◆ Aim ◆
Return every line of the records below that contains the string "screenshot", matching case exactly.

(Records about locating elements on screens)
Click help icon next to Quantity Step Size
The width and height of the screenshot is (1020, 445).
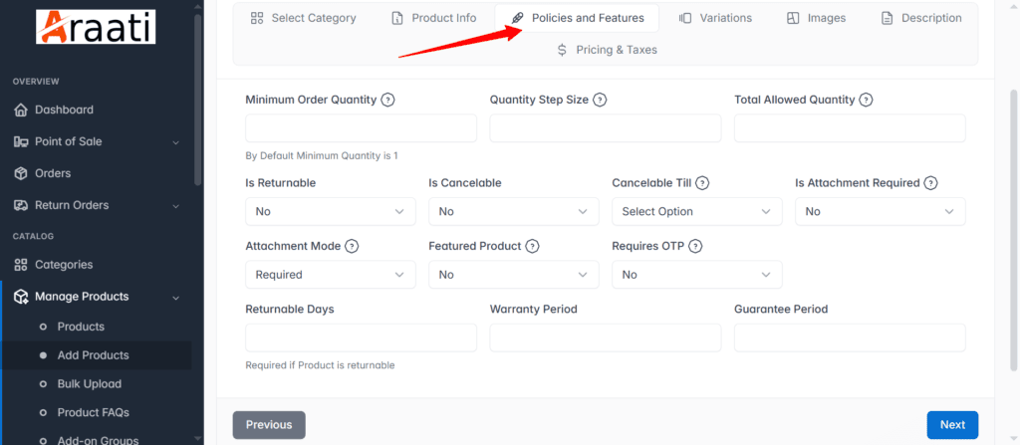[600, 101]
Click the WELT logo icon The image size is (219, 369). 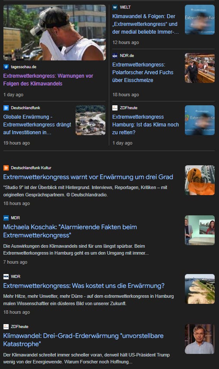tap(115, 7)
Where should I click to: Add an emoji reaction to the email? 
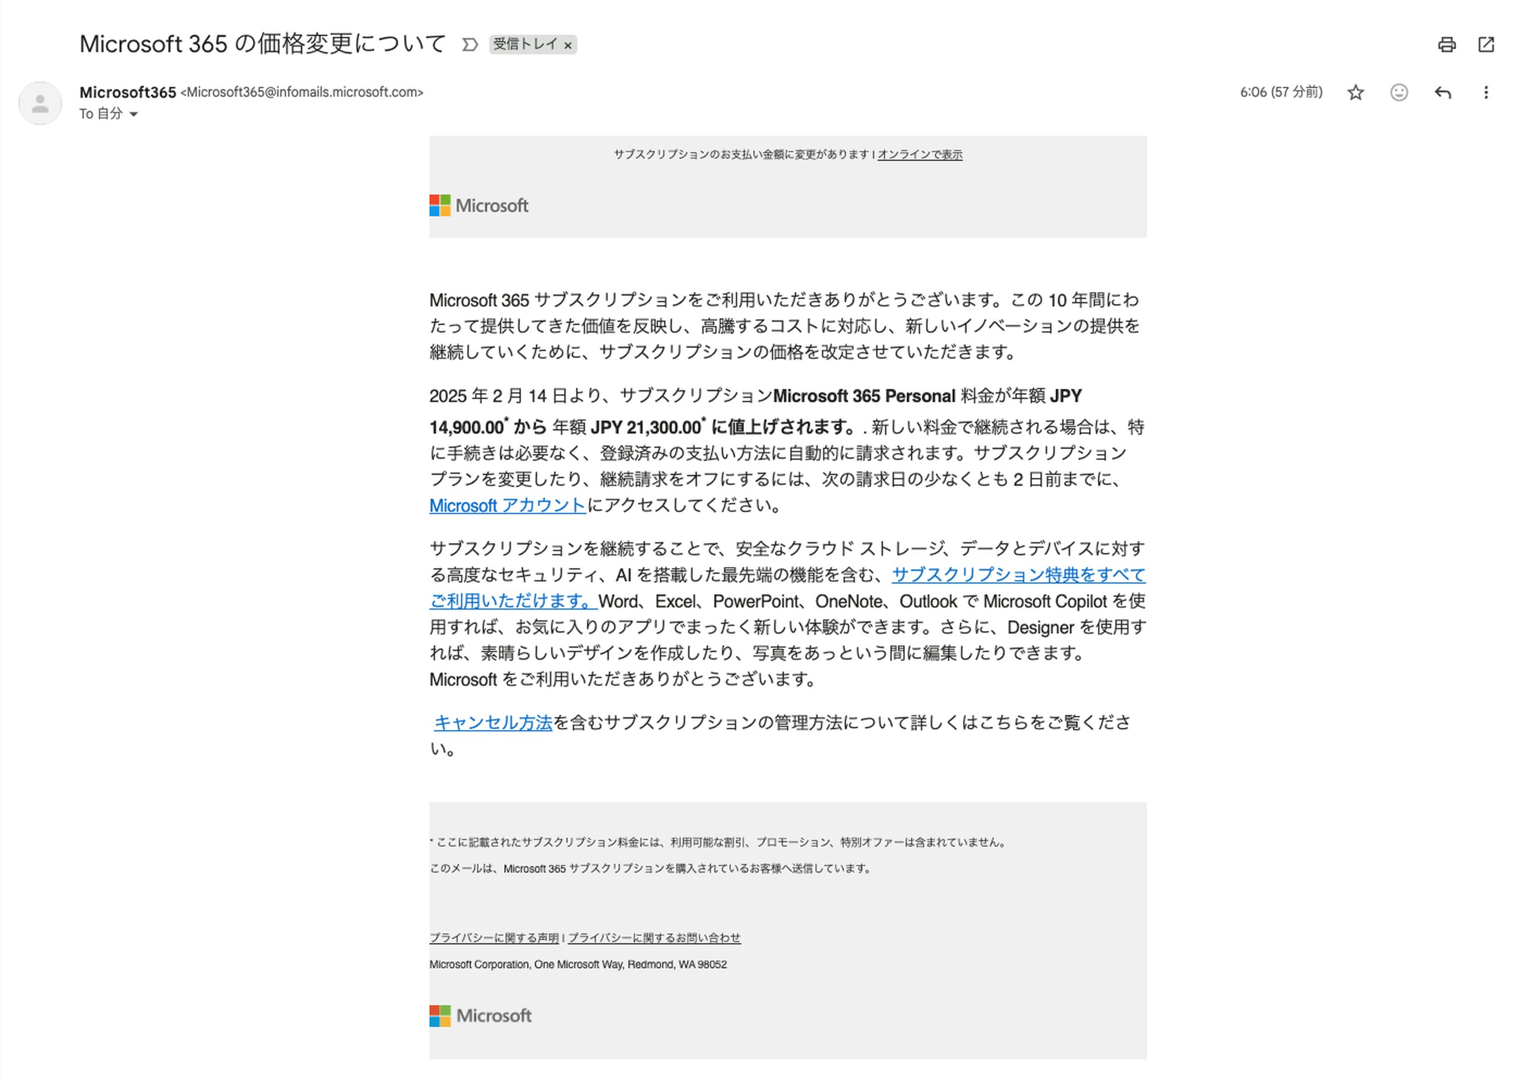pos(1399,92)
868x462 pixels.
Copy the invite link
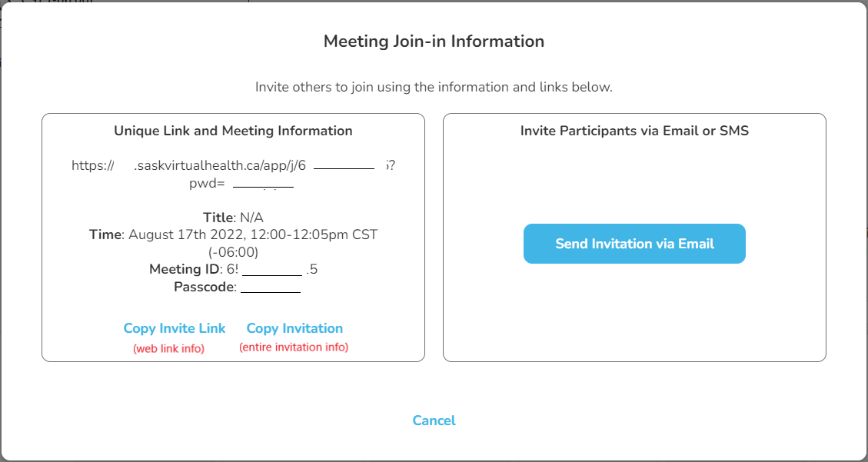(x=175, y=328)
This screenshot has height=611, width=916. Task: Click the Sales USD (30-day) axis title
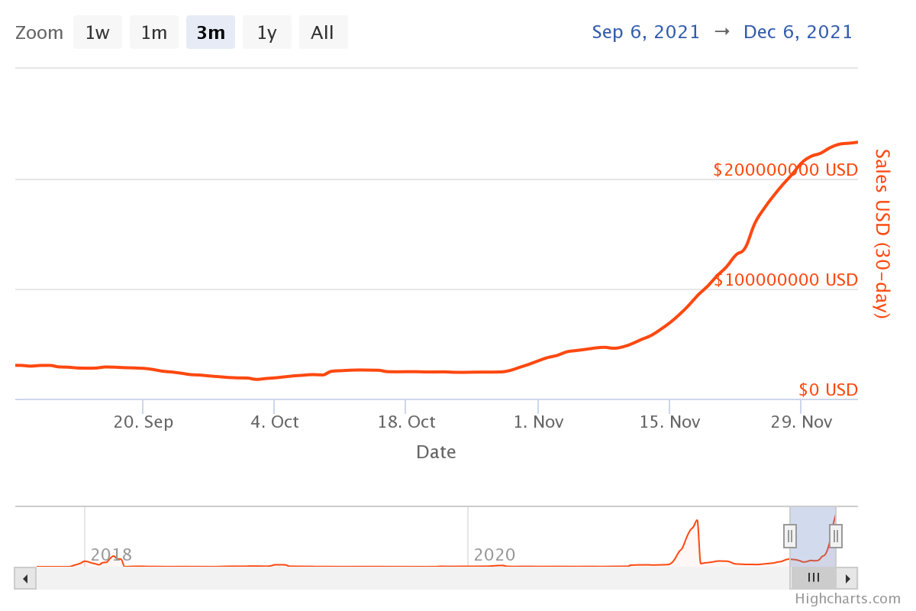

◆ Result for this task ◆
The width and height of the screenshot is (1020, 445).
This screenshot has height=611, width=916. Task: Click the Sales USD (30-day) axis title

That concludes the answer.